While we've already detailed Tulloch's thoughts on Atoe, but Wednesday was the first time Dykes spoke on his new signees, including the former Santa Rosa (Calif.) Maria Carrillo tailback Atoe.

"For us, it was just as important to recruit personalities, and I love Trevor's passion for the game, love his toughness, and Sam Atoe is the same thing," Dykes said. "I felt like, watching the film, this recruiting cycle – specifically, junior college players – I felt like he was as good as anybody, just the way he played the game, the passion he plays with, his versatility. He's a runner. He's a hitter. When we met the kid, I thought he was a perfect fit. He's very mature. He's very focused. He has a passion for football. He's one of those guys that grew up in the Bay Area, and playing at Cal means a lot to him and Trevor, both. Those kinds of kids are the kinds of kids you can build a program around. We were really excited to get those guys. Trevor Kelly's just a load inside. He's a man. I think that's where it all starts, up front."
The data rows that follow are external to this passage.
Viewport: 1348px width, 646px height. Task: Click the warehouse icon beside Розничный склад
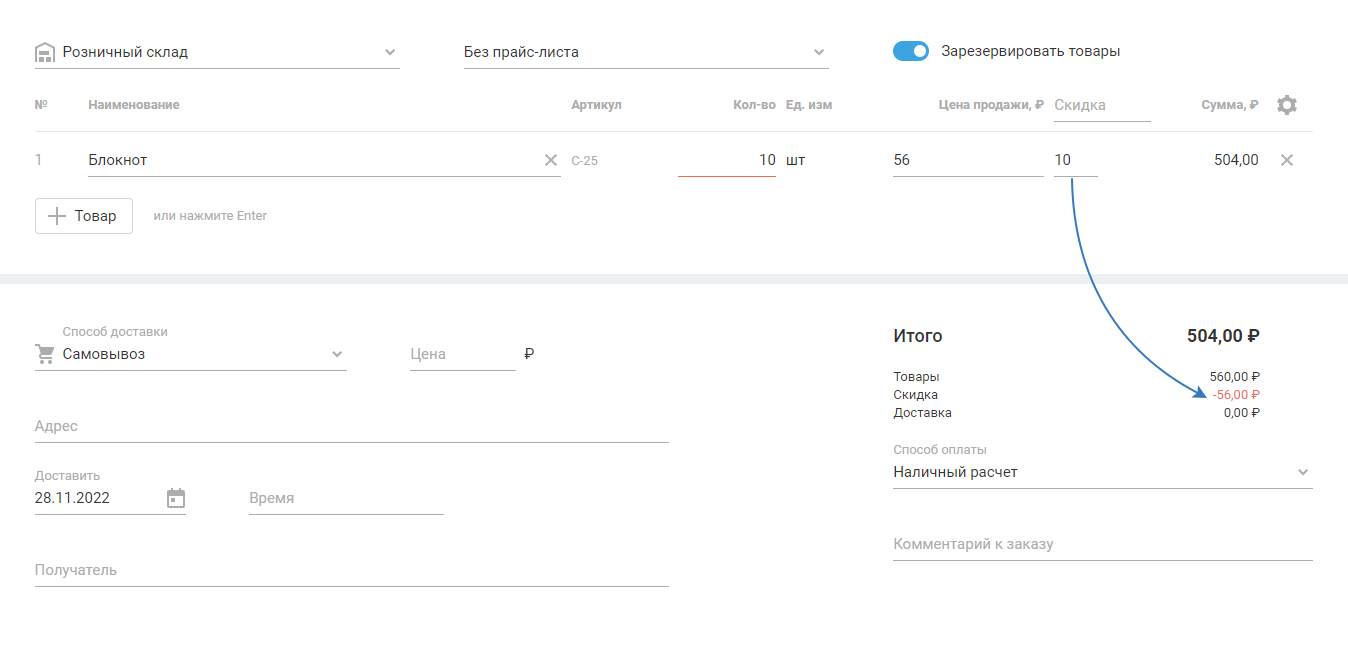44,52
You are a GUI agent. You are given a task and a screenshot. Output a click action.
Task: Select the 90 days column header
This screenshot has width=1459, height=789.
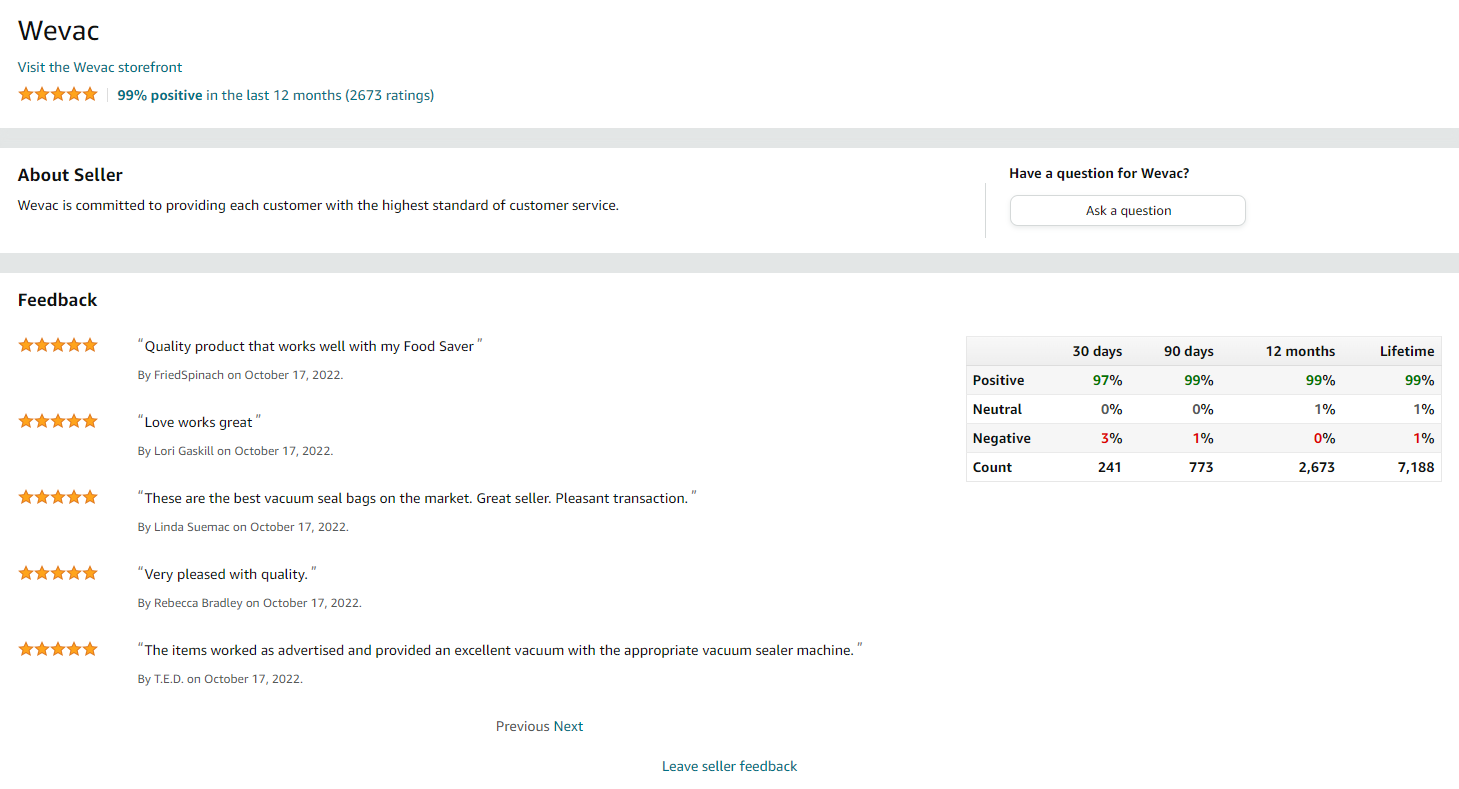pyautogui.click(x=1188, y=351)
While Atoe took home the Bulldogs' Most Inspirational Player award (as voted by the team) on Monday, Kelly took home the coveted Bulldog Award.

"Guys that epitomize what it means to be a Bulldog -- work ethic, the way they train, the way they approach practice – a mentality that exudes what our program is all about. That's what Trevor got," says Tulloch.

Tulloch describes Kelly as a "monster in the middle," which is exactly what the Bears want him to be when he takes the field this fall with two years to play two.

"He's a monster in the trenches, he's extremely powerful and when he wants to go, he just tosses guys," Tulloch says. "He's a disruptive dude, which is exactly what you want inside."

CSM actually recruited Kelly out of high school, before he wound up accepting a scholarship to play at Sacramento State – who the Bears will face next season.

"We recruited Trevor out of high school," Tulloch says. "We always kind of kept in contact, and after his freshman season, he just felt like it wasn't the place he wanted to be, so he came home and it worked out great for him."

So, what changed from the young defensive tackle who had just a single Football Championship Subdivision offer and nothing else, and the defensive tackle who had Florida, Illinois and others coming after him?

"He had the chance to mature and to grow," Tulloch says. "Sac State did a great job with him, within their strength program, and the same with our strength coach, coach [Jesse] Lindenstein. Two extra years in a strength program made a difference. Sometimes, guys just get missed. He's a young man that has so much upside. I saw a ton of potential in him coming out of high school, I knew he'd be a great college football player. It's just getting into the right situation and helping him grow.

"He played 10, 11 games at Sac State, he played 11 games with us, had two extra years in the strength program, so he's a guy who was a great player coming out of high school, and has transitioned to a great college football player. That's part of what they're excited about."

Kelly is bull-strong, and that's the basis of his approach in the middle, though he does have a surprisingly diverse array of moves to get by opposing offensive linemen.

"He uses power a lot. He has a really good change-of-direction move, and he does a great push-pull and strike-and-shed," Tulloch says. "He has three or four kind of key moves, but they're all really powerful, because he's so dang strong."

Kelly is versatile enough to play both the straight-up nose, and just about anywhere else along the interior.

"He could play both," Tulloch says. "At Sac State, he played more nose. For us, he played three-technique, he played nose, he played some bang five technique, he did a lot of different things for us."

And now, with the graduation of Deandre Coleman – who's brother also played for Tulloch at San Mateo – and the uncertain health status of Mustafa Jalil, that's exactly what he'll do for the Bears.